■ What you are asked to do
Beginning with the line that holds "Uncheck the Trash search checkbox", output every remaining line of the material below exactly, and include none of the pictures.

—————

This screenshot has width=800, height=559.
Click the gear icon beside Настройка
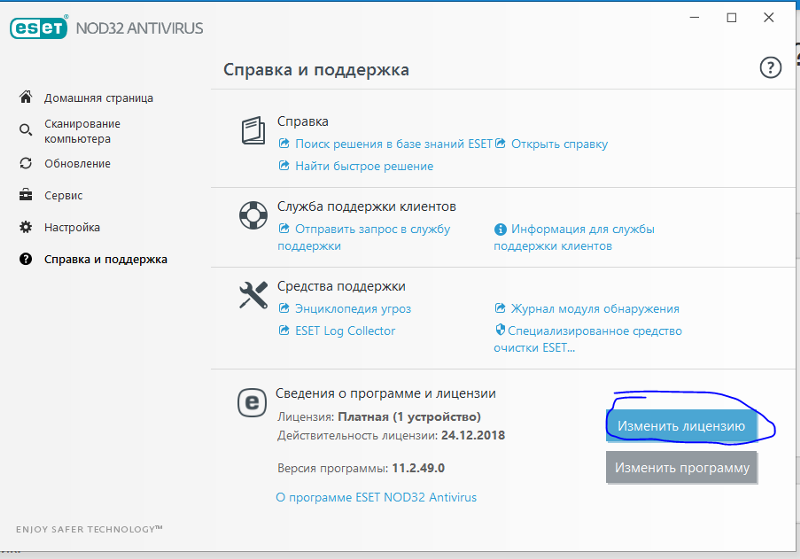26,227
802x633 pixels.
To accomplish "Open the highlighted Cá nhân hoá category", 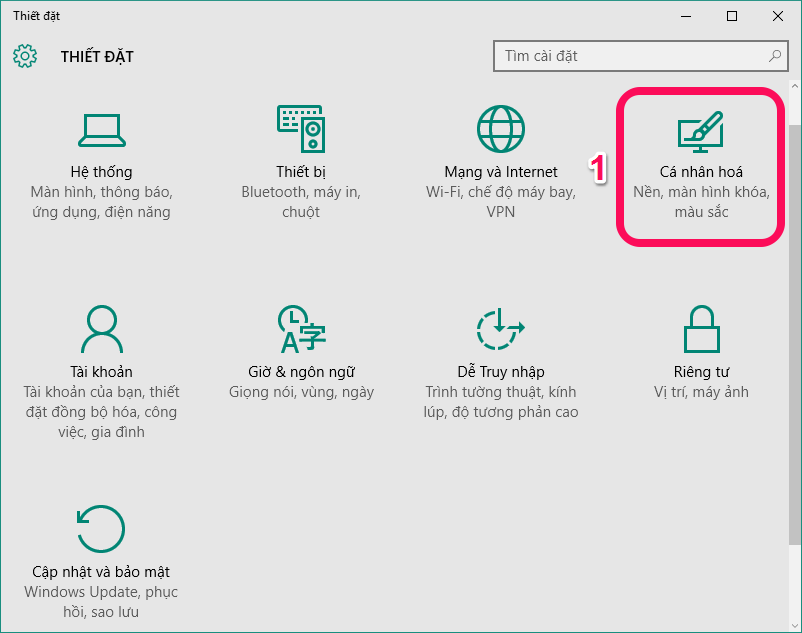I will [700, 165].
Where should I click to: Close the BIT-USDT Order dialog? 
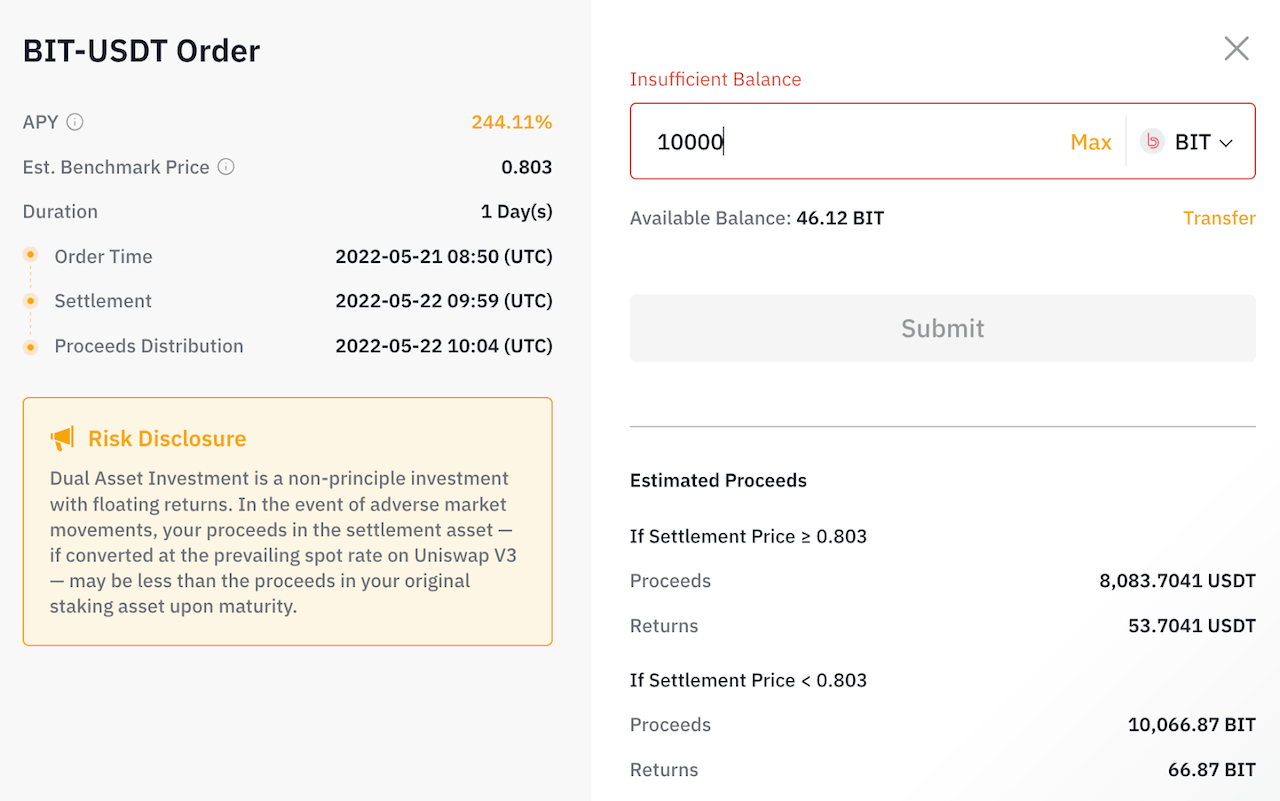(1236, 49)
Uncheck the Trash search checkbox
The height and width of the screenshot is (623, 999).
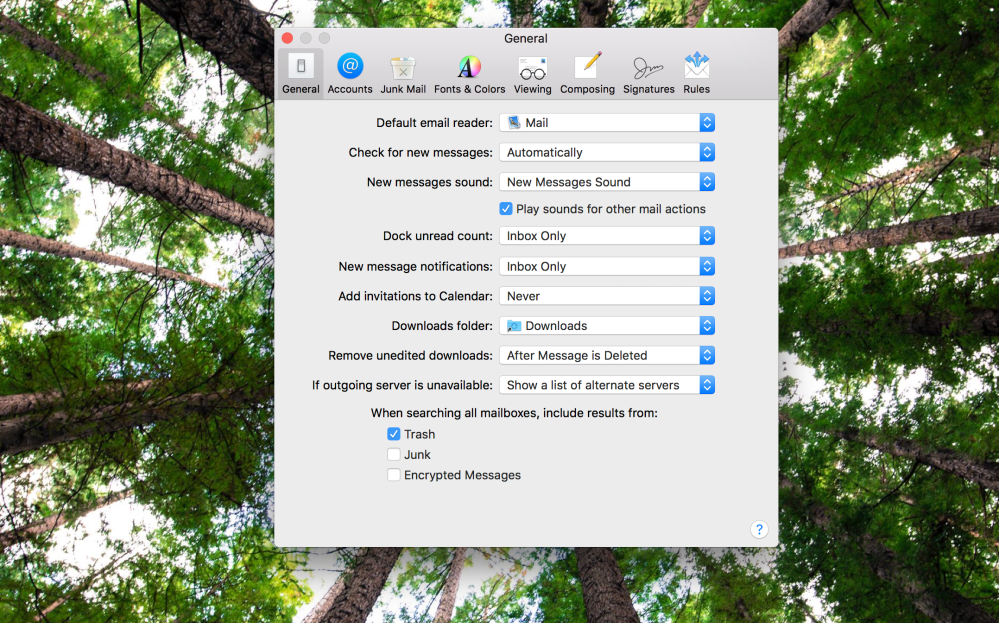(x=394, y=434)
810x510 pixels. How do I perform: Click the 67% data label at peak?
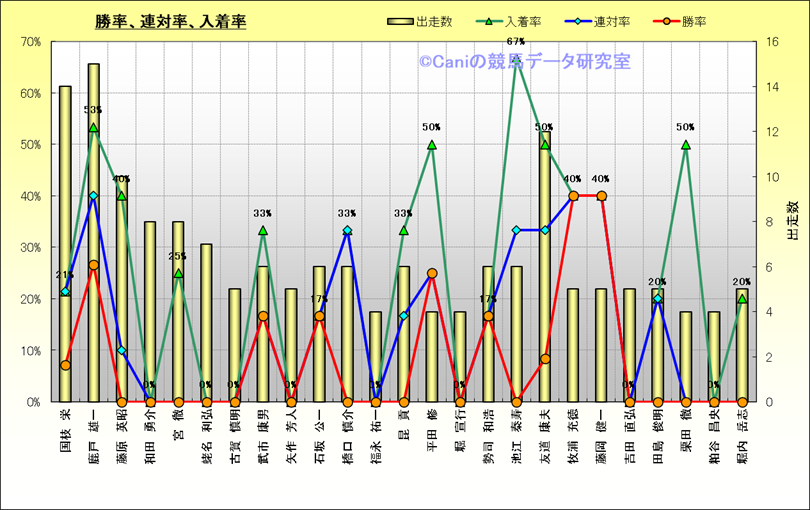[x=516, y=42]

—————

■ Exercise output
Uncheck the Trash search checkbox
The height and width of the screenshot is (623, 999).
(x=394, y=434)
810x510 pixels. How do I perform: Click the 67% data label at peak?
[x=516, y=42]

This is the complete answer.